Once Fatima realized that what she did was wrong and had failed all along to see the man that Deepak was, she did not hesitate to accept that she was wrong and right her mistakes to get Ayesha justice. And so does Rani.
4. When Lily witnesses Ayesha’s molestation in the car and speaks up for her.
Initially Lily is the one who informs Rani about the car abuse situation between Ayesha and Deepak and urges Ayesha to stand up for what is right. When Ayesha lies saying it was consensual, she tells her that being a prostitute she can identify what is consensual and what is not.
5. When Rani tells her stepdaughter Shai about her sexual abuse.
Even though Rani is not accepted as a mother by her stepdaughter, she doesn’t stop trying.
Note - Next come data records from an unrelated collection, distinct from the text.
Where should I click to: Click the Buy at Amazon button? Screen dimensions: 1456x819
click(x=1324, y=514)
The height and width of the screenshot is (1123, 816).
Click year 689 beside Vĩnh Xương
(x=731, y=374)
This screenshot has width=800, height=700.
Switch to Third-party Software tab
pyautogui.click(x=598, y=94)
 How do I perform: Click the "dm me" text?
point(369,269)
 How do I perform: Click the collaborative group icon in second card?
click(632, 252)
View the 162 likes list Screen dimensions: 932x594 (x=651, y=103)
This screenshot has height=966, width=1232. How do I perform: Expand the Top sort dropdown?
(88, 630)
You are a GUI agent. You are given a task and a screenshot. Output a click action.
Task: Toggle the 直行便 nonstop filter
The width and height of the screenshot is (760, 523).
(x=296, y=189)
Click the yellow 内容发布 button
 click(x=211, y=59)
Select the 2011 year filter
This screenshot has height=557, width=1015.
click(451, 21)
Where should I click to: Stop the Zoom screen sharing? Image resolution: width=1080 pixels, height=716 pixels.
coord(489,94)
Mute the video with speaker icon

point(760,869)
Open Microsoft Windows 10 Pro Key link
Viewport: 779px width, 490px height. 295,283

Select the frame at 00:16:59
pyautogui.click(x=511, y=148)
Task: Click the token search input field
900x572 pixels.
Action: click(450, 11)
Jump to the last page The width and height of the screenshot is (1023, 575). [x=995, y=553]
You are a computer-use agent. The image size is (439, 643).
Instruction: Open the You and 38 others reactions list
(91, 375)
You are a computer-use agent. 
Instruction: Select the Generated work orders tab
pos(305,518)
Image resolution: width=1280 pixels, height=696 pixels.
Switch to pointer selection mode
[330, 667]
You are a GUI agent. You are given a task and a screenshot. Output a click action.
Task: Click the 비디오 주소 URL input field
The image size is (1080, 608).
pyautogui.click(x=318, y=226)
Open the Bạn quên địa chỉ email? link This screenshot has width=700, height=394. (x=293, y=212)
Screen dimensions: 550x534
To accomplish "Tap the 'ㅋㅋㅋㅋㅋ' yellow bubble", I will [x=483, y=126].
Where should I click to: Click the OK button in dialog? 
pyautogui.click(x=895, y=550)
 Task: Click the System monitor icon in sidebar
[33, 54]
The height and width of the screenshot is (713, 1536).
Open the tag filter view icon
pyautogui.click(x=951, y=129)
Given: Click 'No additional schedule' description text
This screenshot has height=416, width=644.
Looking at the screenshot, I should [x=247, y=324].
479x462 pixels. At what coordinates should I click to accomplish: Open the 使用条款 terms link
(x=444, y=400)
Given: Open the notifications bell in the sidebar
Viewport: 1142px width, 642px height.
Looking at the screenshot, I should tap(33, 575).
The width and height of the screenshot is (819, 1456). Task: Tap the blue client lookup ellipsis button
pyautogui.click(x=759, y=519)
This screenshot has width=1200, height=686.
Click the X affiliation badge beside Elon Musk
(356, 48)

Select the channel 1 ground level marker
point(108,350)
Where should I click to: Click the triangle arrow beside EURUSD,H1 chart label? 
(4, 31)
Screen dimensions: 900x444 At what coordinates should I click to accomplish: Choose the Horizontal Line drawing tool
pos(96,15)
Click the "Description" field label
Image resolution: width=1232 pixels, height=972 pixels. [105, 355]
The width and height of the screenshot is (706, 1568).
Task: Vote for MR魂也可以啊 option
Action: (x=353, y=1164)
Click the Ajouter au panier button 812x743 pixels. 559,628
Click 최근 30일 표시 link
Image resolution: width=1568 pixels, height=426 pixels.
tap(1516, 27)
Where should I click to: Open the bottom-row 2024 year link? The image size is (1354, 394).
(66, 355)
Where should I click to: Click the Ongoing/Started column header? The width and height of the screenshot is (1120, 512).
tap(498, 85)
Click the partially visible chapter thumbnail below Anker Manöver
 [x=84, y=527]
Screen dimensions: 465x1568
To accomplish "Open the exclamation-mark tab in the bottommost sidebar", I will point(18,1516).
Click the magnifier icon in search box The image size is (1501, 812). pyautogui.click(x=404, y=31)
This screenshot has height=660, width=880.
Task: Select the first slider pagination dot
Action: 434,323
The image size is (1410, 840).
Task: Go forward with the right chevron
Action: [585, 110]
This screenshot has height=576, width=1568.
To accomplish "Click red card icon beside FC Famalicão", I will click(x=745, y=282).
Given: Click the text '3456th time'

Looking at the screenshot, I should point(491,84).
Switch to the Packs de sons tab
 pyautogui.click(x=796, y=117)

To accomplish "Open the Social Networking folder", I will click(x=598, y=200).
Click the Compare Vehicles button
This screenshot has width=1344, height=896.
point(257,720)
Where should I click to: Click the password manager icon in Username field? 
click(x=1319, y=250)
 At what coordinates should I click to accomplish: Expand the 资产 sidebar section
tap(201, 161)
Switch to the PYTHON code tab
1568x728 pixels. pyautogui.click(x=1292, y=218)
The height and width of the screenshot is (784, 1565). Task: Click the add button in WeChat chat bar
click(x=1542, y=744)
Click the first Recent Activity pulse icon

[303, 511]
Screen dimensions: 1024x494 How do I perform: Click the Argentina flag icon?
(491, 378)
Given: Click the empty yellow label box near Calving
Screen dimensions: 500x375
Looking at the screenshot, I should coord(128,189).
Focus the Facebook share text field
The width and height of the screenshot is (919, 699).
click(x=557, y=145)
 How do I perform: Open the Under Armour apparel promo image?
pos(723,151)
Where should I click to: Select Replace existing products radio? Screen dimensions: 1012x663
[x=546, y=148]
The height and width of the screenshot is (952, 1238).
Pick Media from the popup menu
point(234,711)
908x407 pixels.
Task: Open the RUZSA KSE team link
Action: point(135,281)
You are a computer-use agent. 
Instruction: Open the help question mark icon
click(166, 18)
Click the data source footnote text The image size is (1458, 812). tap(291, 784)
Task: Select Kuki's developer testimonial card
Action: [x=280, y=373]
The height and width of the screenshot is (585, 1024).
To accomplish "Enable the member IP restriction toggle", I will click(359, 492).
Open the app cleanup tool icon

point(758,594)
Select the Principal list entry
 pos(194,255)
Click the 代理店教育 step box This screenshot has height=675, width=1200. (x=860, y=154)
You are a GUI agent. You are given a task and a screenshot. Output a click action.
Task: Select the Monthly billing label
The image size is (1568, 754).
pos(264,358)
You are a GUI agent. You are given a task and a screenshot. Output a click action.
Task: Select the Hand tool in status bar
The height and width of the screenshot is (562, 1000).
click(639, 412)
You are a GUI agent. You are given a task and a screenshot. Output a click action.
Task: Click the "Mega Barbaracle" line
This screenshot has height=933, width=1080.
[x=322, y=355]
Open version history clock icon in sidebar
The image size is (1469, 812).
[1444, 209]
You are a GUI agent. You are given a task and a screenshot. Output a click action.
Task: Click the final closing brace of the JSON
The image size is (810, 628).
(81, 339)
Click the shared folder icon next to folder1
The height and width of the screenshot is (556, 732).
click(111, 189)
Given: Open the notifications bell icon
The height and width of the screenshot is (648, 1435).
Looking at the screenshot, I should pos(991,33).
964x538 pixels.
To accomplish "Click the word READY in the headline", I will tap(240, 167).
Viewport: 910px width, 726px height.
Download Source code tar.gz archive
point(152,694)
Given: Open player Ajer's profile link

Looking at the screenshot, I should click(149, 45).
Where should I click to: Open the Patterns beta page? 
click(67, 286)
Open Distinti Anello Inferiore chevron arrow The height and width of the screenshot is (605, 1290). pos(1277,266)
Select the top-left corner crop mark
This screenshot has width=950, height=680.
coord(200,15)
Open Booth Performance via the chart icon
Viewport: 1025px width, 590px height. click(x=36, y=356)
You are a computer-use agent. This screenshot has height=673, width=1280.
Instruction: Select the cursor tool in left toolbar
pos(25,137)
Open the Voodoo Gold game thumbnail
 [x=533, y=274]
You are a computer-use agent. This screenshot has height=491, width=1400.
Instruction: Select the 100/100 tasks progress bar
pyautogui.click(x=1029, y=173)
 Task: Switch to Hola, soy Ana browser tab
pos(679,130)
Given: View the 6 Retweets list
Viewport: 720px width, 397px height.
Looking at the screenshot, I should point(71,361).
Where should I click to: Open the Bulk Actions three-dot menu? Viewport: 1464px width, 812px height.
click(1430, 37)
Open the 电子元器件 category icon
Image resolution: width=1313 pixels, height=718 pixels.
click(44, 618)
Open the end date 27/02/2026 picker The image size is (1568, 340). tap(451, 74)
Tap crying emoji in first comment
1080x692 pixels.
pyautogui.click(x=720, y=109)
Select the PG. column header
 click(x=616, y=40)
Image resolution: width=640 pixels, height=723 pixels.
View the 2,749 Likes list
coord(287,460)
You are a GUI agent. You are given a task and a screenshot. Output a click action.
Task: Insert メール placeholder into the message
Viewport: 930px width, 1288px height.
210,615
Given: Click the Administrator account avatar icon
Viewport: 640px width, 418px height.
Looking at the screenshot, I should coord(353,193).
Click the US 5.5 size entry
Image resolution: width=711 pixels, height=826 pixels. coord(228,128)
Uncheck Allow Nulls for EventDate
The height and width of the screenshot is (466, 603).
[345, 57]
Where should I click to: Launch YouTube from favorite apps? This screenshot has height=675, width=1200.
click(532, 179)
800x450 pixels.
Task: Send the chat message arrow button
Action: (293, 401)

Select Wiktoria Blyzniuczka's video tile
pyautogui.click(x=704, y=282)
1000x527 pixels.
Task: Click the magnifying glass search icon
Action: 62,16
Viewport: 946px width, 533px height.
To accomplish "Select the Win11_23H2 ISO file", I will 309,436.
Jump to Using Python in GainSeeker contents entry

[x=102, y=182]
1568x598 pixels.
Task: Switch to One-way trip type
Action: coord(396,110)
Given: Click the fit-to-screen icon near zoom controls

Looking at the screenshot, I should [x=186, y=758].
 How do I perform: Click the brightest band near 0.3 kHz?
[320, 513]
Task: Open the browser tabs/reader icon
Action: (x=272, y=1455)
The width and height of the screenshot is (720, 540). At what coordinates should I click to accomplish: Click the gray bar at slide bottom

Instead she becomes vulnerable and opens up to her about the sexual abuse she suffered at the beginning of her career, telling Shia that it’s never worth it to let men own any aspect of their life at any point.
6. When Fatima confronts her husband’s team at work.
Fatima shows how she does not let her relationship with her husband come in the way when she has to reprimand him and his team for forgoing a deadline. Whatever equation she may share with her husband at home and whatever insecurities they may have with each other, Once she is in her seat, all she knows is to do her job and do it right.
Bombay Begums may not have been perfect and is also flawed in many ways but we have to give it to them for showing real, vulnerable characters bearing open their fears, insecurities. It also has opened up conversations about menstruation, menopause, miscarriages, sexual abuse and unconventional marriage depiction.